BRIEF 1:
Answer these questions from the text on Alovsat Bakhshiyev:
(a) Who succeeded him as Prime Minister of the Nakhchivan Autonomous Republic?
(b) In which branch did he do military service, and during which years?
(c) Which faculty did he enter in 1973?
BRIEF 2:
List every year mentioned in the Biography section of the text on Alovsat Bakhshiyev.
BRIEF 3:
From the text on Alovsat Bakhshiyev, extract the passage from "Azerbaijani politician (born" to "2000 to 2020.", word for word.

3rd Prime Minister of the Nakhchivan Autonomous Republic
- In office 11 February 2000 – 14 May 2020
- Preceded by: Shamsaddin Khanbabayev
- Succeeded by: Sabuhi Mammadov

Personal details
- Born: 22 June 1956 (age 70) Karimbayli, Nakhichevan ASSR, Azerbaijan SSR, Soviet Union (now Nakhchivan Autonomous Republic, Azerbaijan)
- Education: D. Bunyadzade Azerbaijan National Economic Institute

Military service
- Allegiance: Soviet Union
- Branch/service: Soviet Army
- Years of service: 1977–1979

= Alovsat Bakhshiyev =

Azerbaijani politician (born 1956)

Alovsat Gazanfar Bakhshiyev (Əlövset Qəzənfər oğlu Baxşıyev; born 22 June 1956) is an Azerbaijani politician and economist who was the Prime Minister of the Nakhchivan Autonomous Republic from 2000 to 2020.

== Biography ==
Alovsat Gazanfar Bakhshiyev was born on 22 June 1956 in the village of Karimbayli, in the Nakhichevan Autonomous Soviet Socialist Republic. In 1963 he went to secondary school and graduated from high school in 1973. That same year, he entered the Finance and Credit Faculty of the D. Bunyadzade Azerbaijan National Economic Institute (now the Azerbaijan State University of Economics) and in 1977 graduated as an economist.

RECORD LIST:
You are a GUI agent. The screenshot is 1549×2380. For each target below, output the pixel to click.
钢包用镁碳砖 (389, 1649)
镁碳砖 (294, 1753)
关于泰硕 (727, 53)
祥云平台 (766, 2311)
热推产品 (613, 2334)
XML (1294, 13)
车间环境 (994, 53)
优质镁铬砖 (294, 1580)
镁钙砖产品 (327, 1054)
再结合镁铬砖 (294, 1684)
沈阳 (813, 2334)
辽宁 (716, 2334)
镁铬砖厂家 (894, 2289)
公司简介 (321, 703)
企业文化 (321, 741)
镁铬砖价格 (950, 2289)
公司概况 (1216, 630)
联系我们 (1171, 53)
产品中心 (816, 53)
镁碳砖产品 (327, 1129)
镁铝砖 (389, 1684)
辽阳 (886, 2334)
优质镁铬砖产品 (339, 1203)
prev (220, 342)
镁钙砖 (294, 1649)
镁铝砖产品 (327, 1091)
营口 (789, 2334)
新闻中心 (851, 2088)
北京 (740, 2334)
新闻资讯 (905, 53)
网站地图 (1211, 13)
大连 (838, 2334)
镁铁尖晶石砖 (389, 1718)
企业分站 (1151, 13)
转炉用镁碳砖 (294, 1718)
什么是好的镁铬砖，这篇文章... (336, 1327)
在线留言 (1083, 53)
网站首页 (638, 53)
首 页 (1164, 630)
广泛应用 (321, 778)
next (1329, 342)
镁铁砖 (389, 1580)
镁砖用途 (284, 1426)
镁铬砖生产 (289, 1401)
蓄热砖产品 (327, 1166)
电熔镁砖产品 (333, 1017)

FINAL RESULT 1:
(a) Sabuhi Mammadov
(b) The Soviet Army, from 1977 to 1979
(c) The Finance and Credit Faculty of the D. Bunyadzade Azerbaijan National Economic Institute

FINAL RESULT 2:
1956, 1963, 1973, 1977

FINAL RESULT 3:
Azerbaijani politician (born 1956)

Alovsat Gazanfar Bakhshiyev (Əlövset Qəzənfər oğlu Baxşıyev; born 22 June 1956) is an Azerbaijani politician and economist who was the Prime Minister of the Nakhchivan Autonomous Republic from 2000 to 2020.